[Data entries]

+-------+

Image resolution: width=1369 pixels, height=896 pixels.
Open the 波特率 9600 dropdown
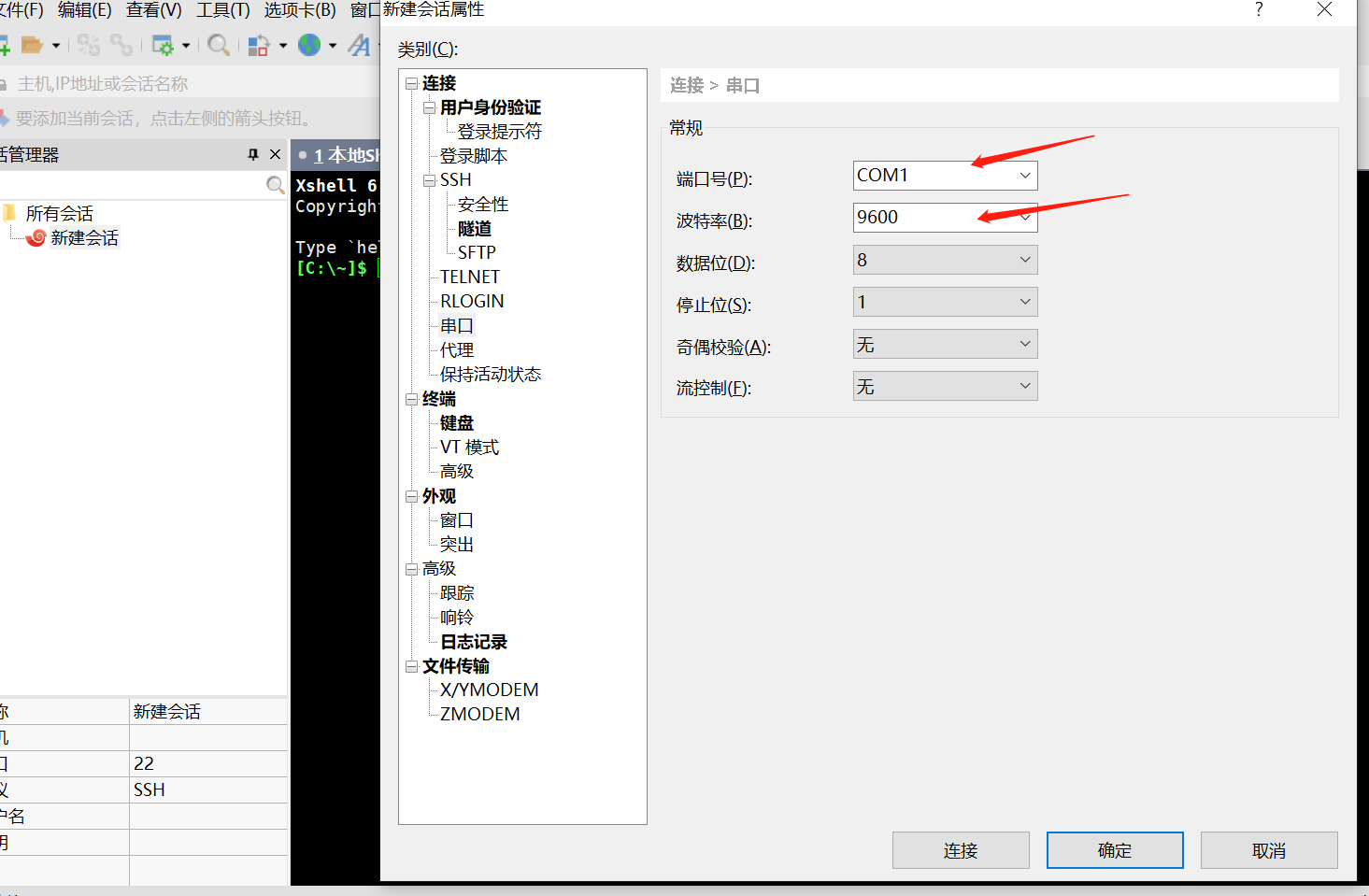coord(1025,217)
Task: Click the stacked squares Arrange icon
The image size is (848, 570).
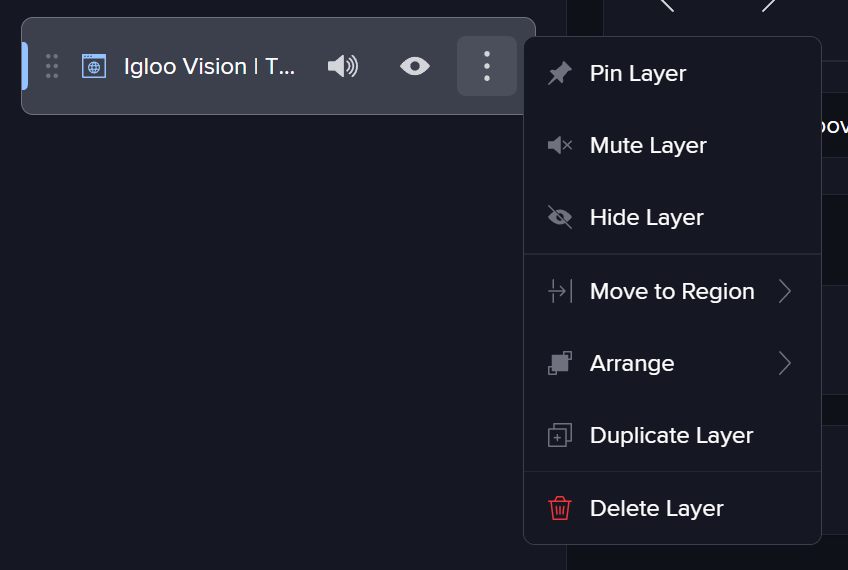Action: [560, 364]
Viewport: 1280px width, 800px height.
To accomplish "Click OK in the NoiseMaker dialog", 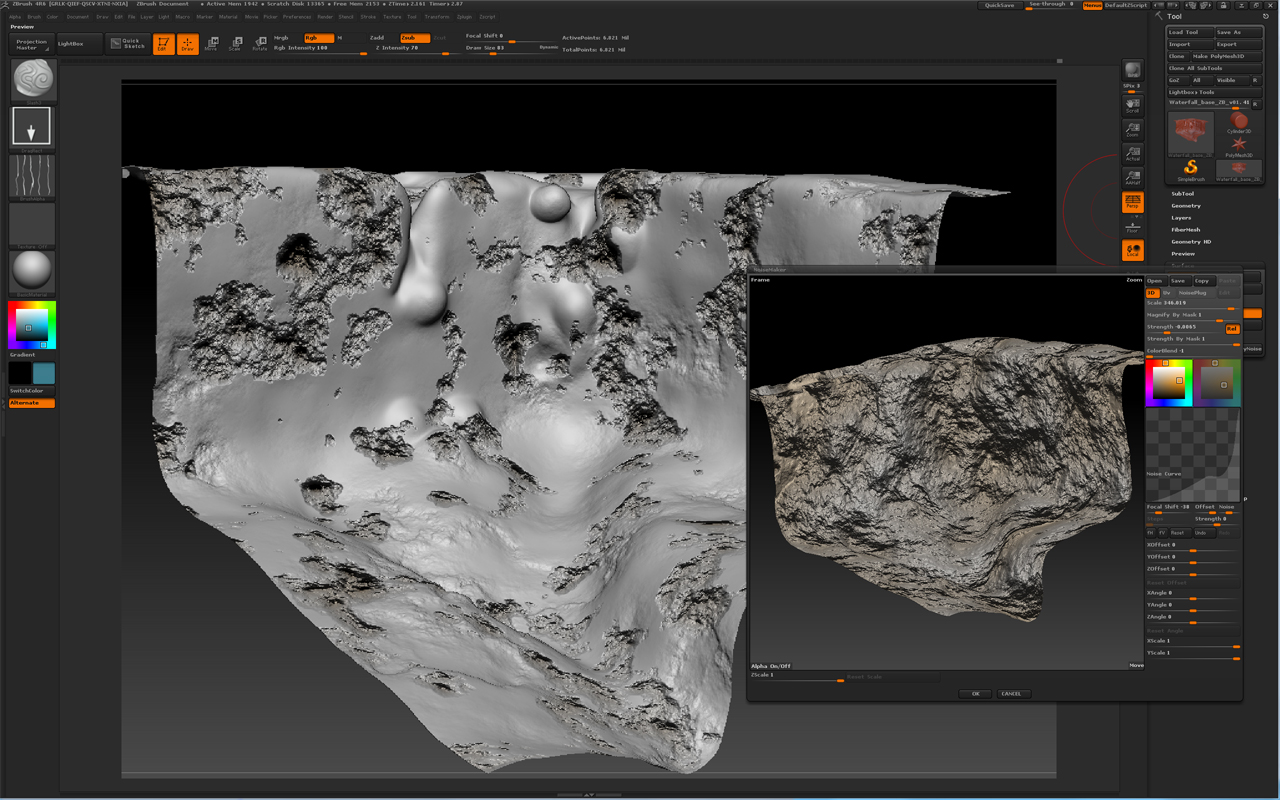I will (x=975, y=693).
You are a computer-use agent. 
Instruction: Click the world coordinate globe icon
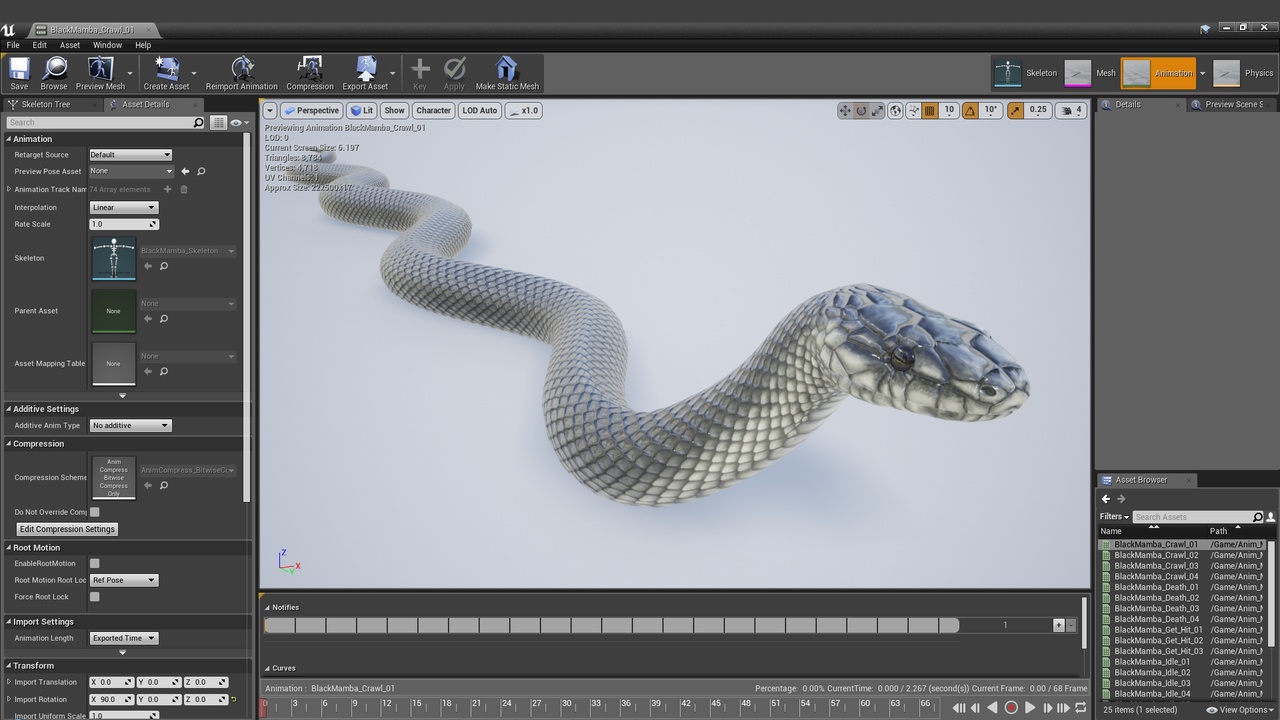point(895,110)
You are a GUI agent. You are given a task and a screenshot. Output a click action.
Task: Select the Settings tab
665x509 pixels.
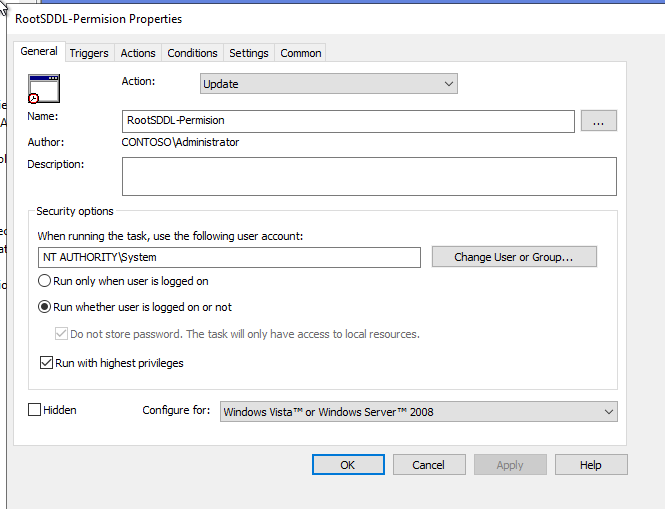coord(248,53)
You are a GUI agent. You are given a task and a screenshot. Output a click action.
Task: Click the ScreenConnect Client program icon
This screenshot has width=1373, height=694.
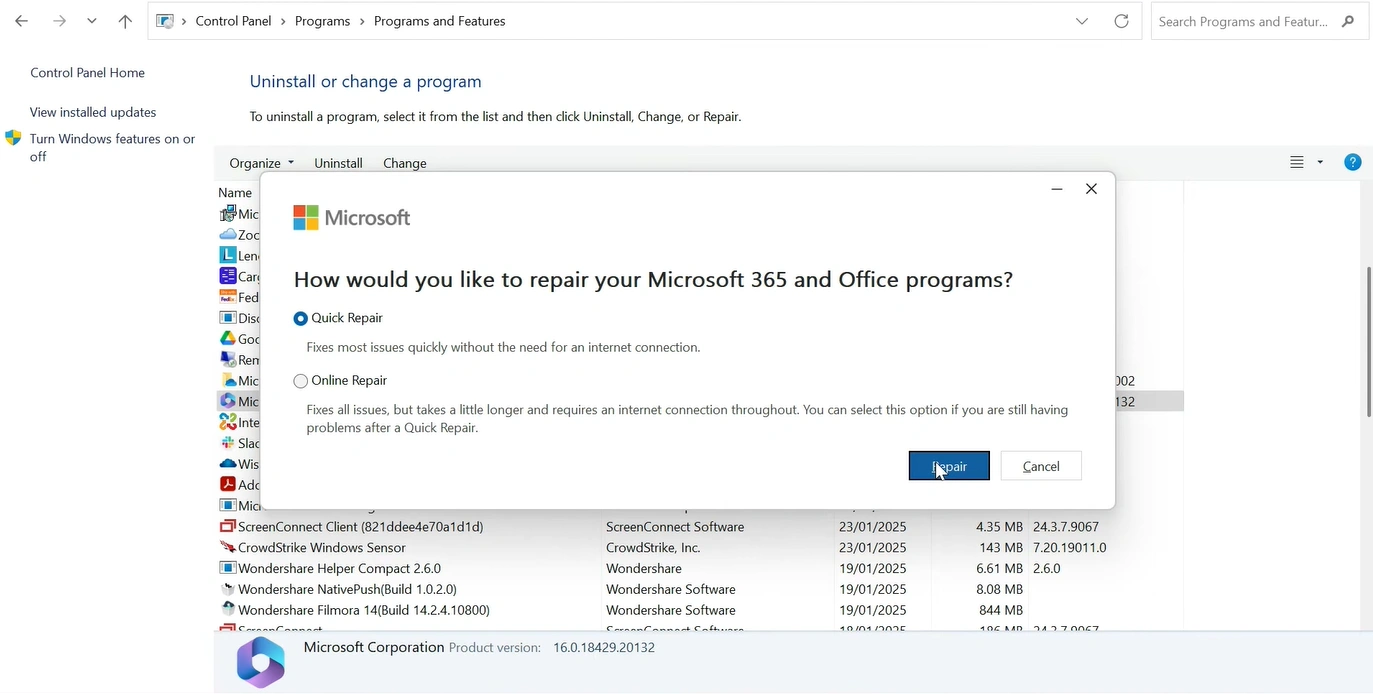(x=227, y=527)
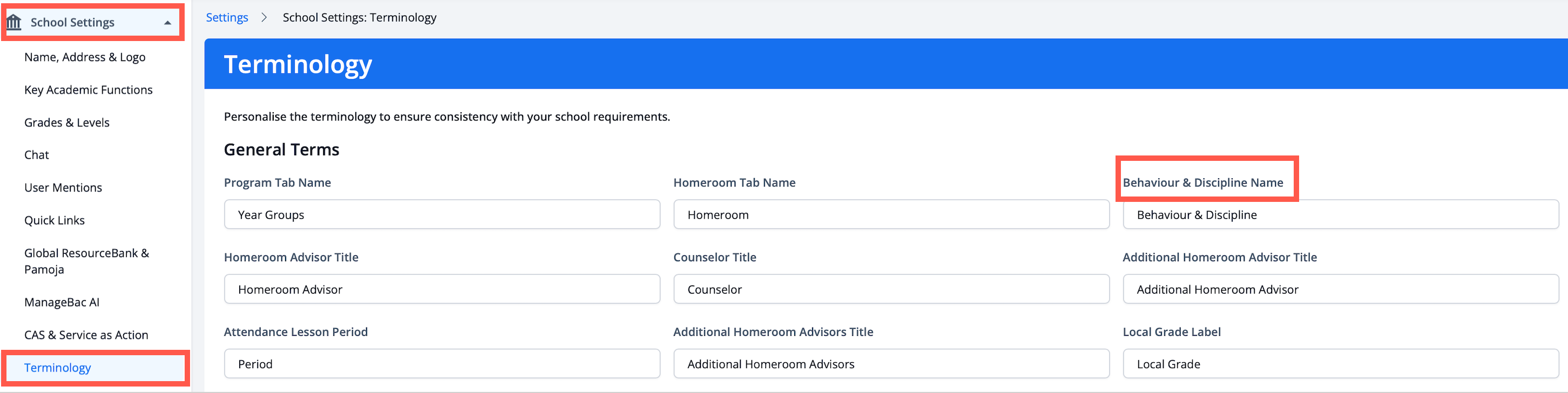
Task: Go to Key Academic Functions
Action: [88, 90]
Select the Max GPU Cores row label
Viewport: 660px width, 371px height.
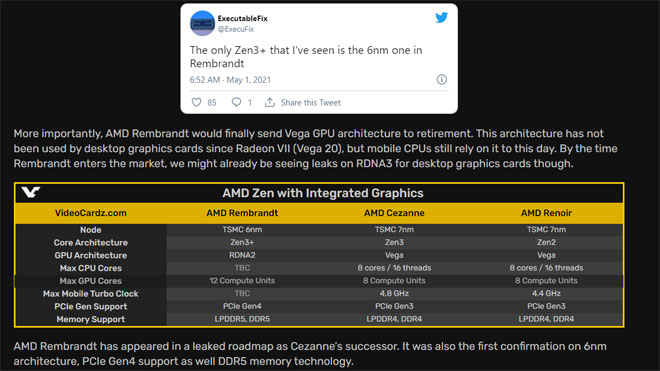coord(90,281)
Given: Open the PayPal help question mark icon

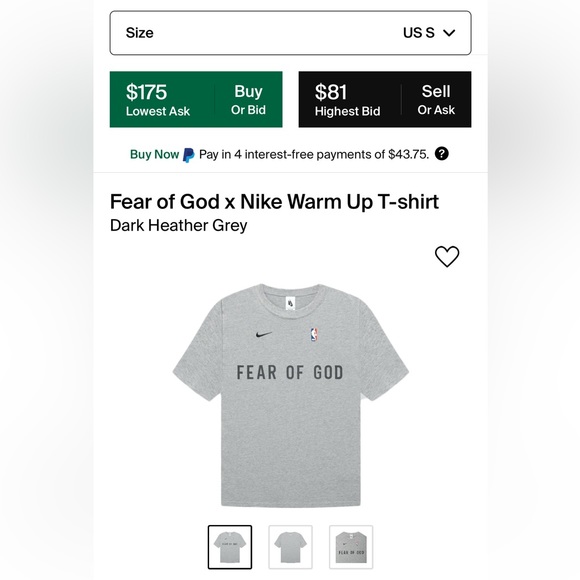Looking at the screenshot, I should click(x=442, y=154).
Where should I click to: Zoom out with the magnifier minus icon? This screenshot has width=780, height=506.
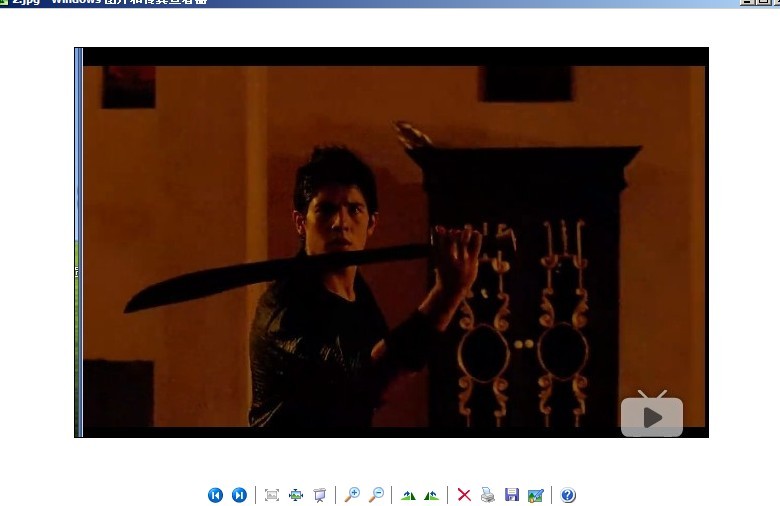click(x=376, y=495)
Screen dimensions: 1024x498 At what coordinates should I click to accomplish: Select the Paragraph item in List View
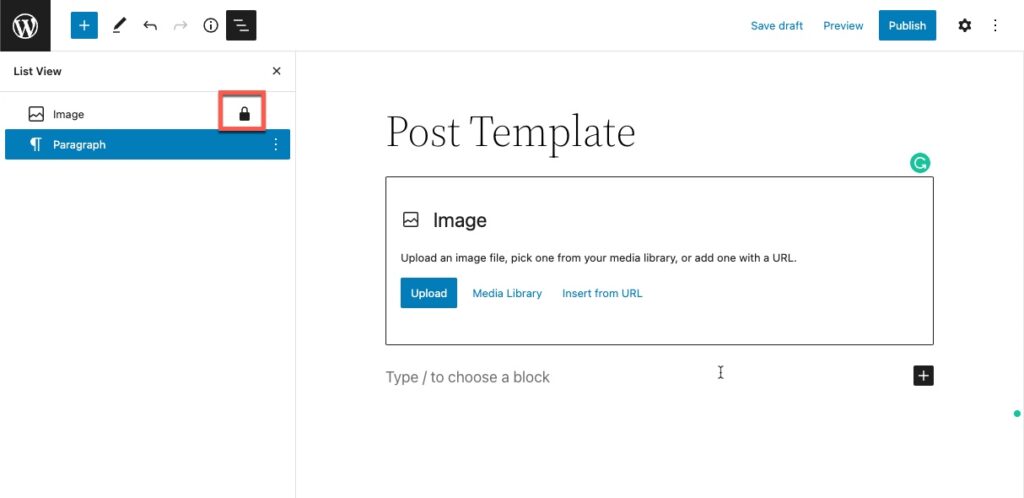pyautogui.click(x=79, y=145)
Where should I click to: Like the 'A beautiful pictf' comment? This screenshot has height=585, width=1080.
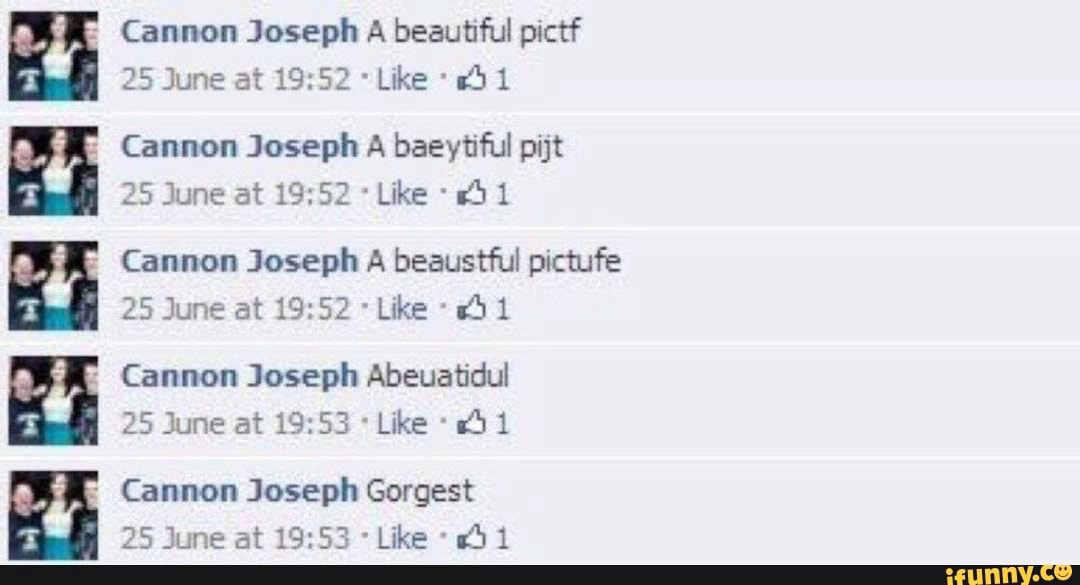pos(402,80)

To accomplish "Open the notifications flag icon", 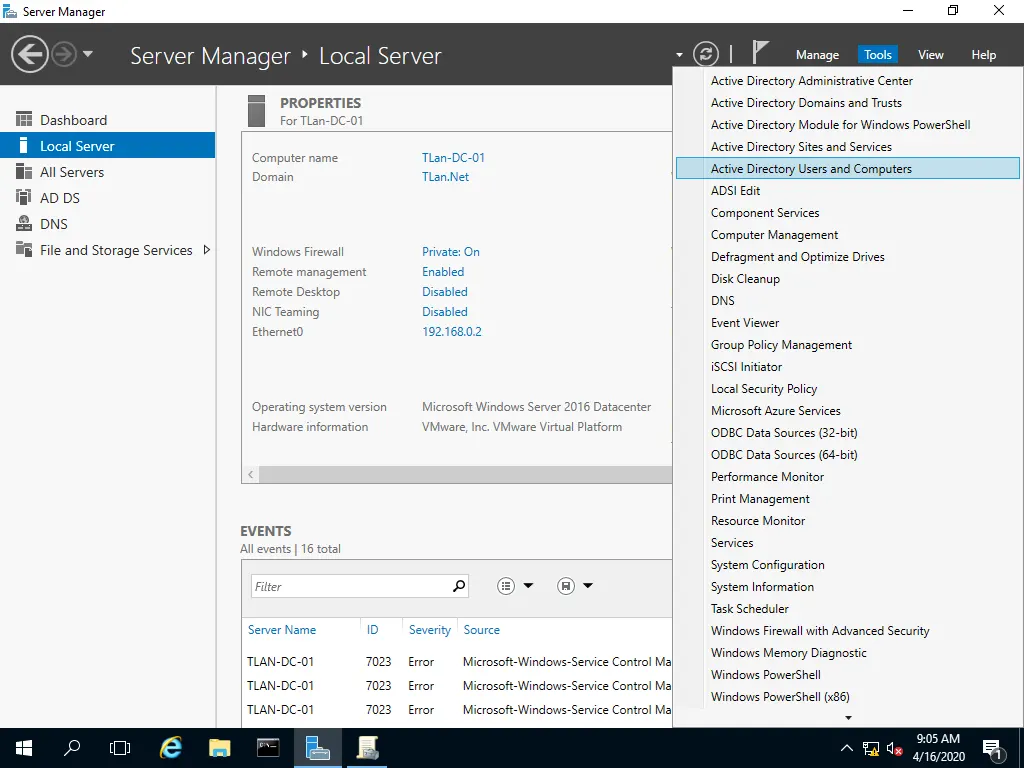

+-------+

_What you have to do_
Repeat the lines of the records verbatim, starting at the line containing "Task: Select the Settings tab" and stopping after the final line. Images stay out.

_Solution to this problem_
Task: Select the Settings tab
665x509 pixels.
coord(248,53)
You are a GUI agent. You are given a task and a screenshot. Output a click action.
Task: Click the ScreenConnect Client program icon
This screenshot has width=1373, height=694.
(x=227, y=527)
Task: Go to Key Academic Functions
Action: [88, 90]
Select the Max GPU Cores row label
Viewport: 660px width, 371px height.
coord(90,281)
Given: Open the PayPal help question mark icon

Looking at the screenshot, I should click(x=442, y=154).
Where should I click to: Zoom out with the magnifier minus icon? This screenshot has width=780, height=506.
click(x=376, y=495)
Screen dimensions: 1024x498 At what coordinates should I click to accomplish: Select the Paragraph item in List View
pyautogui.click(x=79, y=145)
Where should I click to: Like the 'A beautiful pictf' comment? This screenshot has height=585, width=1080.
pos(402,80)

To accomplish "Open the notifications flag icon", 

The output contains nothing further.